┌──

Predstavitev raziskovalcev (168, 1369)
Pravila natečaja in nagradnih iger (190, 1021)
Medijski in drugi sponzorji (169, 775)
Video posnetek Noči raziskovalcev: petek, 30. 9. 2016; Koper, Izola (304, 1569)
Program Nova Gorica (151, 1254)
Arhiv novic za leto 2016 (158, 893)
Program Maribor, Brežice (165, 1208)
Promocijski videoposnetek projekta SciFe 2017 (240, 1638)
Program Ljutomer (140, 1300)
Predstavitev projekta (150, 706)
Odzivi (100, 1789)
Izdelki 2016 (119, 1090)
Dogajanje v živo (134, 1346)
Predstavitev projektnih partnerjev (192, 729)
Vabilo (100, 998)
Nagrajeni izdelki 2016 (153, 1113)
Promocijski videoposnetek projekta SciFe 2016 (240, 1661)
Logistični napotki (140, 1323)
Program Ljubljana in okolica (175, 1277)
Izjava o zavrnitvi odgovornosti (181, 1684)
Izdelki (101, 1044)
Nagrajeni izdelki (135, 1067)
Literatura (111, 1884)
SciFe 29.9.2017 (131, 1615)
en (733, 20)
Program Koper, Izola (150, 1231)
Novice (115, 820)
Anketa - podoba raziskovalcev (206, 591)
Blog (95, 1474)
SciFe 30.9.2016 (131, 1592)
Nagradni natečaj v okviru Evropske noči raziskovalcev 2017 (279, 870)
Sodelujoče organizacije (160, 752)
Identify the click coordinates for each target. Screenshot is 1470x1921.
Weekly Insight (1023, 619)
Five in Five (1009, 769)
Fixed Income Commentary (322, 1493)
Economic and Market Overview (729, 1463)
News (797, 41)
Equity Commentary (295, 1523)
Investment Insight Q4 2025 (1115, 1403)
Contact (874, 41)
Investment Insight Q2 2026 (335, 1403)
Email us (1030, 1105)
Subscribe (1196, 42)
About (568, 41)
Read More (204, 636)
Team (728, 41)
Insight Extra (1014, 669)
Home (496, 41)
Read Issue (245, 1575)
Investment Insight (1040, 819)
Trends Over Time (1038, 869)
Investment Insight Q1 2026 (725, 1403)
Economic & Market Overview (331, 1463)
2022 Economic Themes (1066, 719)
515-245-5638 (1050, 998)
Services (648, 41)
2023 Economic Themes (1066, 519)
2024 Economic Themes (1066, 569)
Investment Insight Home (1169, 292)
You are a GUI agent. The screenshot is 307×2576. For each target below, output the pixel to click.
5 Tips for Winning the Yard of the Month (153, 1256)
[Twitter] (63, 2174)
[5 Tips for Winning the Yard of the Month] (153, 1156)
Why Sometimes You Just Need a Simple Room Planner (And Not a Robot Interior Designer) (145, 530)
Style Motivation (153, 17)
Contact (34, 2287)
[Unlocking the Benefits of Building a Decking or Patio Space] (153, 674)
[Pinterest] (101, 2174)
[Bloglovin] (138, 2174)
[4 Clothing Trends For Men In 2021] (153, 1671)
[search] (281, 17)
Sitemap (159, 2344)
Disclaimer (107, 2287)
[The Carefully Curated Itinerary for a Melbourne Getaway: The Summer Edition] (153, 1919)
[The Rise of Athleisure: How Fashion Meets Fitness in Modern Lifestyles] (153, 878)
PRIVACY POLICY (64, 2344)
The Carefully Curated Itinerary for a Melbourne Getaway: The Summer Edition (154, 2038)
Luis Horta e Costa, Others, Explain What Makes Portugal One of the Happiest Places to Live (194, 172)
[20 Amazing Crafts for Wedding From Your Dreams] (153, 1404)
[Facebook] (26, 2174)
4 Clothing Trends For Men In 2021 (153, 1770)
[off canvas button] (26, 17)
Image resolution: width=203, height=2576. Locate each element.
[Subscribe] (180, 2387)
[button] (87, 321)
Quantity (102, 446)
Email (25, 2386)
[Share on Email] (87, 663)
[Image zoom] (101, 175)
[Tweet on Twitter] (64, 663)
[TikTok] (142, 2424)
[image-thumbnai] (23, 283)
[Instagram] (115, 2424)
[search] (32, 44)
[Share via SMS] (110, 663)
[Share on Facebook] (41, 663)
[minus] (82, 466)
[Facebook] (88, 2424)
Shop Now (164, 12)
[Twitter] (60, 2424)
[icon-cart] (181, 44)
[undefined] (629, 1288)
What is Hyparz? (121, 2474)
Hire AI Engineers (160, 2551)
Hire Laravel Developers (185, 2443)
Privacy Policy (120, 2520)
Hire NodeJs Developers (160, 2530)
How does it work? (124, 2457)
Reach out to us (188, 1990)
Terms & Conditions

└──

PROBLEM TO SOLVE —
Using the records above, set down exactly the lines from the one with "Home (496, 41)" through the one with "Investment Insight Home (1169, 292)", inclusive, and nothing more.

ANSWER FOR THE TASK —
Home (496, 41)
Read Issue (245, 1575)
Investment Insight (1040, 819)
Trends Over Time (1038, 869)
Investment Insight Q1 2026 (725, 1403)
Economic & Market Overview (331, 1463)
2022 Economic Themes (1066, 719)
515-245-5638 (1050, 998)
Services (648, 41)
2023 Economic Themes (1066, 519)
2024 Economic Themes (1066, 569)
Investment Insight Home (1169, 292)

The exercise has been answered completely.